Here's another pertinent question from a friend:
If the main thing is to think happy thoughts, why do we all have so many problems doing it on a regular basis? Is it like exercising? We know that it's good for us, but most of us have problems doing it regularly! Even people who have done what it takes to lose excess weight, they go back to the weight after a while. Why is thinking good thoughts consistently so difficult? If it wasn't, I wouldn't be typing this at this very moment.
First, I've observed over the years that thinking positive thoughts is not difficult for everyone. Some people seem to be natural optimists. They easily see that proverbial glass half-full, they don't focus long on problems or obstacles, and they seem to live with fulfillment and self-actualization easily and naturally.
Dang their rotten hides! (Ha -- just kidding.) (I think.)

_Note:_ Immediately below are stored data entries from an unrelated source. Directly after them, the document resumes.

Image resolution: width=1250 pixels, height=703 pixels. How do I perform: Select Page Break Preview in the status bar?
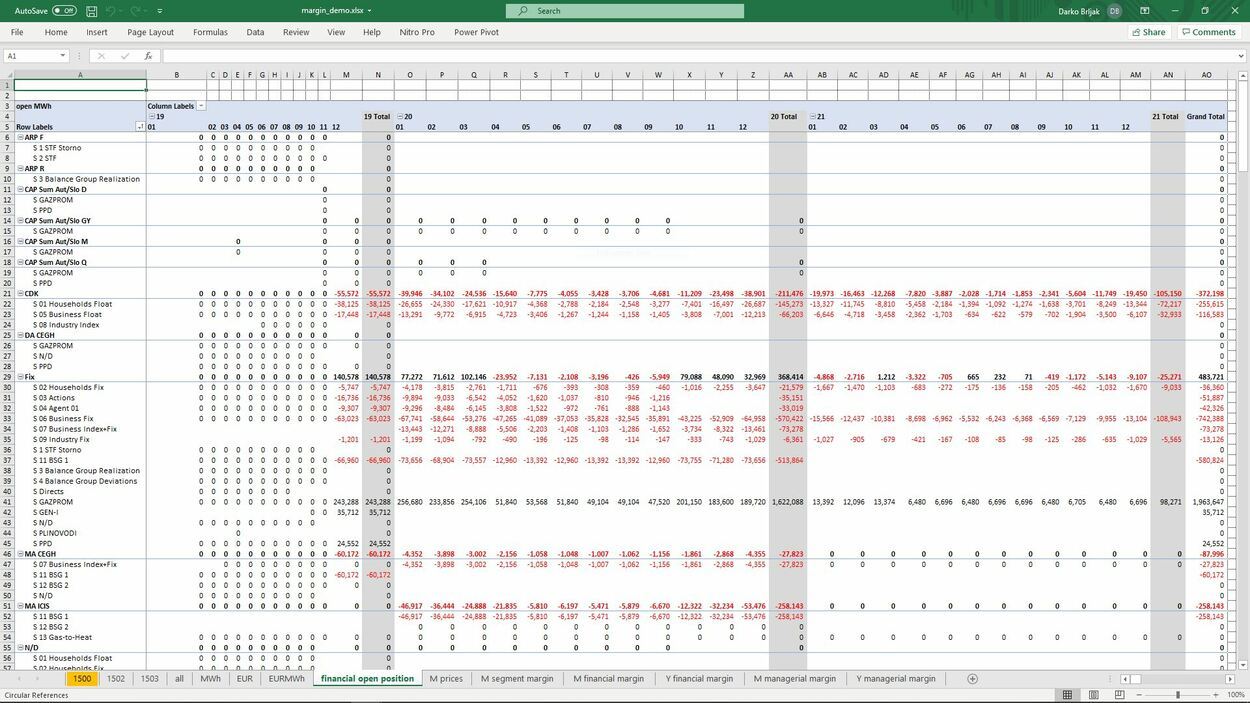pos(1120,694)
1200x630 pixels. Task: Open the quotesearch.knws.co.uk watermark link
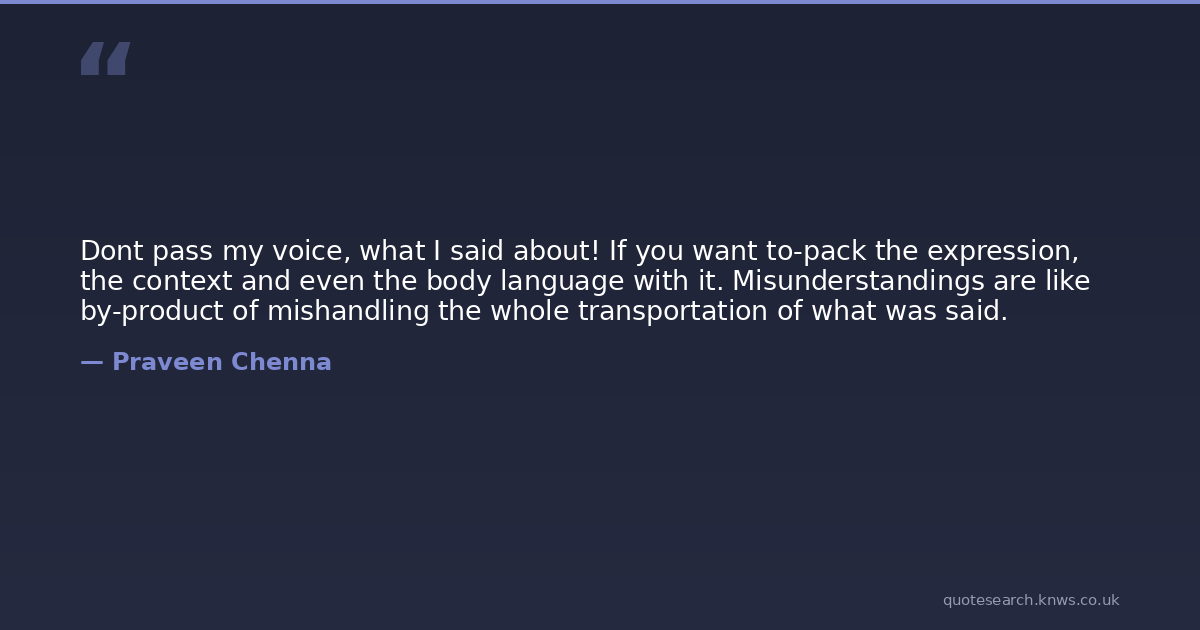pos(1030,600)
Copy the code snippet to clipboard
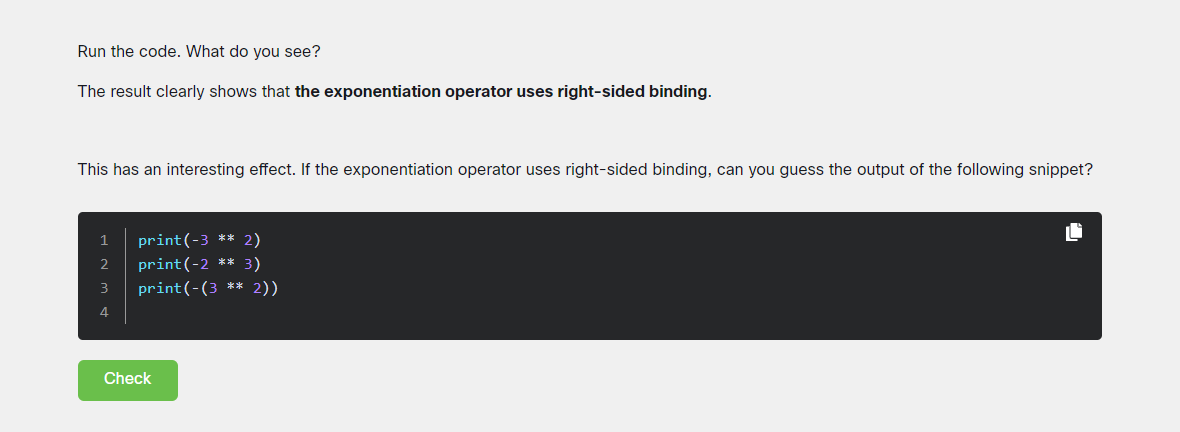 coord(1074,232)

Others of us see the great value in thinking happy thoughts but find challenges in practicing it. We've simply adopted some habits that don't serve us well: (1) being "realists" and analyzing the pro's and con's of life; (2) assuming (erroneously) that the more attention we give to life's problems, the more likely we are to solve them; (3) assuming (erroneously) that the more attention we give to potential trouble, the less vulnerable we will be; (4) assuming (erroneously once again) that the more we struggle, the more likely we will be rewarded; (5) assuming (wrongly again) that the more we look for the good in people, the more likely we will be bamboozles and hoodwinked by those who will take advantage of our gullibility.
These ideas, part of our culture, were conveyed to us by well-intentioned people who didn't know better. So if these kinds of notions have taken up residence in our craniums, it's understandable. And now, thanks to the insights of teachers such as Abraham, we can practice a different approach to life and then watch for the improved results that will show up for us.
Changing one's orientation to life is no simple task, and it can indeed seem overwhelming and confusing at times. Part of the sheer brilliance of Abraham is clarifying that this is more about FEELING our way through this than THINKING our way through this. By that, they advocate that we learn to substitute new thoughts based on how they feel, not based on whether they're somehow better for us and different from our old approach.
Abraham also clarifies that this is not about wrestling old, self-sabotaging thoughts to the ground but rather "drowning them out" with the new thoughts that feel better when we think them.
I notice that the people who seem to do best with making these changes are those who are proactive. They deliberately set aside time in the morning or evening or both to list things that they appreciate. They keep books of positive aspects of people and situations. Perhaps they set aside time to meditate -- simply allowing their thoughts, including resistant, unhappy ones, to stop. They live by an unwritten (or written) rule: nothing is more important than that I feel emotionally good, and they practice focusing their attention accordingly.
I'm being proactive this moment with a new clicker device that I'm trying out. It's a metal counter device such as people use when they're taking inventory, and it was suggested to me by friend Lauri in Hawaii. I use it to interject random happy thoughts into my day and "drown out" any vibration of overwhelment and frustration. By keeping a running tally, the clicker is helping me to form new habits. I wear it around my neck so that it's always available and reminding me of the most important thing I could ever do: think happy thoughts.
I hope to make this gadget available at a reasonable price, and I'll keep you posted.